That Billy survived is one of the
hitherto unrecorded miracles of the power of matter
over mind. A man of intellect, of imagination,
a being of nerves, would have succumbed to the shock
alone; but Billy was not as these. He simply
lay still and thoughtless, except for half-formed ideas
of revenge, until Nature, unaided, built up what the
captain had so ruthlessly torn down.
Ten days after they brought him up
from the hold Billy was limping about the deck of
the Halfmoon doing light manual labor.
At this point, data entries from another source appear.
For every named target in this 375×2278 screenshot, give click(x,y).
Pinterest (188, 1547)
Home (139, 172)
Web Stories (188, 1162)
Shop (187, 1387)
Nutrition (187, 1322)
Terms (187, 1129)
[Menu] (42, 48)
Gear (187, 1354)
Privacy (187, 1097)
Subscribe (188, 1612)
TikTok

From
the other sailors aboard he learned that he was not
the only member of the crew who had been shanghaied.
Aside from a half-dozen reckless men from the criminal
classes who had signed voluntarily, either because
they could not get a berth upon a decent ship, or desired
to flit as quietly from the law zone of the United
States as possible, not a man was there who had been
signed regularly.
They were as tough and vicious a lot
as Fate ever had foregathered in one forecastle, and
with them Billy Byrne felt perfectly at home.
His early threats of awful vengeance to be wreaked
upon the mate and skipper had subsided with the rough
but sensible advice of his messmates. The mate,
for his part, gave no indication of harboring the
assault that Billy had made upon him other than to
assign the most dangerous or disagreeable duties of
the ship to the mucker whenever it was possible to
do so; but the result of this was to hasten Billy’s
nautical education, and keep him in excellent physical
trim.
All traces of alcohol had long since
vanished from the young man’s system.
His face showed the effects of his enforced abstemiousness
in a marked degree. The red, puffy, blotchy
complexion had given way to a clear, tanned skin;
bright eyes supplanted the bleary, bloodshot things
that had given the bestial expression to his face
in the past. His features, always regular and
strong, had taken on a peculiarly refined dignity
from the salt air, the clean life, and the dangerous
occupation of the deep-sea sailor, that would have
put Kelly’s gang to a pinch to have recognized
their erstwhile crony had he suddenly appeared in
their midst in the alley back of the feed-store on
Grand Avenue.
With the new life Billy found himself
taking on a new character. He surprised himself
singing at his work—he whose whole life
up to now had been devoted to dodging honest labor—whose
motto had been: The world owes me a living, and
it’s up to me to collect it. Also, he was
surprised to discover that he liked to work, that he
took keen pride in striving to outdo the men who worked
with him, and this spirit, despite the suspicion which
the captain entertained of Billy since the episode
of the forecastle, went far to making his life more
endurable on board the Halfmoon, for workers such
as the mucker developed into are not to be sneezed
at, and though he had little idea of subordination
it was worth putting up with something to keep him
in condition to work. It was this line of reasoning
that saved Billy’s skull on one or two occasions
when his impudence had been sufficient to have provoked
the skipper to a personal assault upon him under ordinary
conditions; and Mr. Ward, having tasted of Billy’s
medicine once, had no craving for another encounter
with him that would entail personal conflict.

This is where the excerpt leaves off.